National Research Council Italy creates fully integrated optofluidic platform

10 Apr 2025

Laser fabrication allows microfluidic chip to be reconfigured for different cytometry operations.

A project at Italy's National Research Council (Consiglio Nazionale delle Ricerche, CNR) has developed an integrated optofluidic platform suitable for high-resolution imaging flow cytometry (IFC).

Described in Nature Scientific Reports, the device exploits current advances in laser manufacturing to create and align its photonic and optofluidic components.

The study aimed in particular to address potential improvements in current IFC operations. IFC is a variant of flow cytometry intended to combine that technique's inherent high throughput with the ability for single cell image acquisition via microscopy.

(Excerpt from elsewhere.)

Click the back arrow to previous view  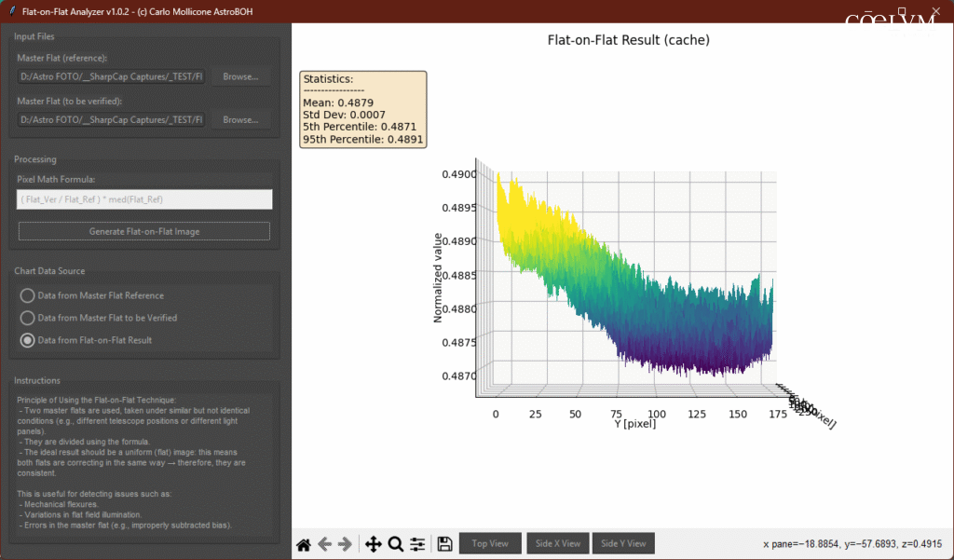click(324, 544)
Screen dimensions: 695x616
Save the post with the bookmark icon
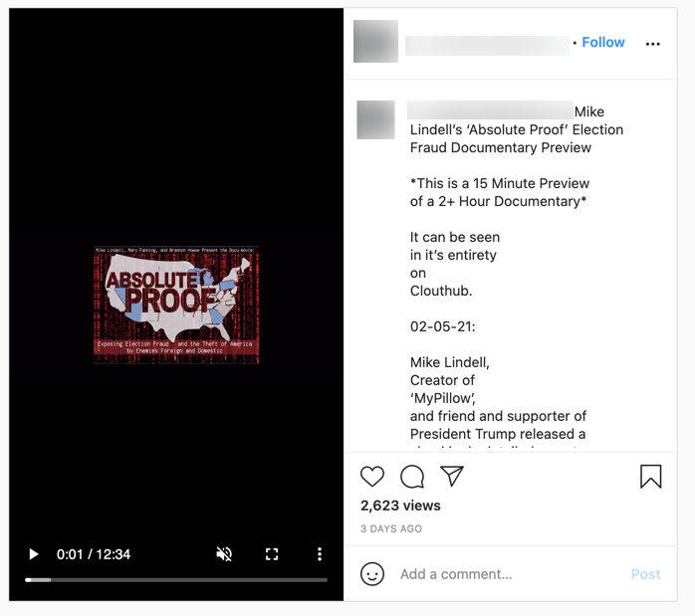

Conventional flow cytometry involves biological cells tagged with fluorescent markers being illuminated while passing along a channel narrow enough to force the cells into roughly single file. Analysis of the light emitted can reveal information about individual cell size, DNA content and other parameters.

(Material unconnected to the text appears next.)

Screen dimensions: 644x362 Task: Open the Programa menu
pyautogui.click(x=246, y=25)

IFC merges the fluidic system of a flow cytometer with advanced camera technology, potentially capturing multiple fluorescent images at high rates per second and allowing morphological analysis of cell populations at a high-throughput scale.

"In recent years IFC is gaining increasing attention as it combines the characteristics of conventional flow cytometry with optical microscopy techniques," commented the CNR project in its paper.

"However, current 3D IFC systems are often limited by incompatibility with available microfluidic devices, or by instrumental complexity that might lead to optical misalignment or mechanical instabilities in day-by-day operation. IFC systems are also typically more expensive and resource-intensive than conventional flow cytometers."

Drug screening and personalized therapy

CNR aimed to tackle these issues through manufacture of an integrated miniaturized platform encompassing all the optical and the fluidic delivery elements, by bonding an aluminoborosilcate glass photonic chip to an optofluidic chip made from fused silica glass. Both components were fabricated by femtosecond laser irradiation followed by chemical etching, or FLICE.

Adjustment of the laser parameters gave CNR control over factors such as local refractive index modification and the material's sensitivity to subsequent etching, so that optical waveguides and buried microchannels can ultimately be created in the structure via the one fabrication technique and a single optical setup.

The end result is a fully integrated optofluidic platform in which the borosilicate glass chip contains reconfigurable integrated photonic circuits needed for patterned light generation, and the fused silica glass chip incorporates cylindrical hollow lenses for light-sheet illumination.

Trials using HeLa cells showed that the team's proof-of-concept device could image 40 cells per minute, each sectioned into 15 planes via light-sheet microscopy. Although this is at present considerably lower throughput than commercial IFC platforms, those instruments allow only two-dimensional analysis at standard or low resolution, and CNR expects improvements to its platform will improve the imaging rate substantially.

"The promising results achieved in the bio validation open the way to the use of such a device for large cell population phenotyping or drugs screening for personalized therapies evaluation," said the project.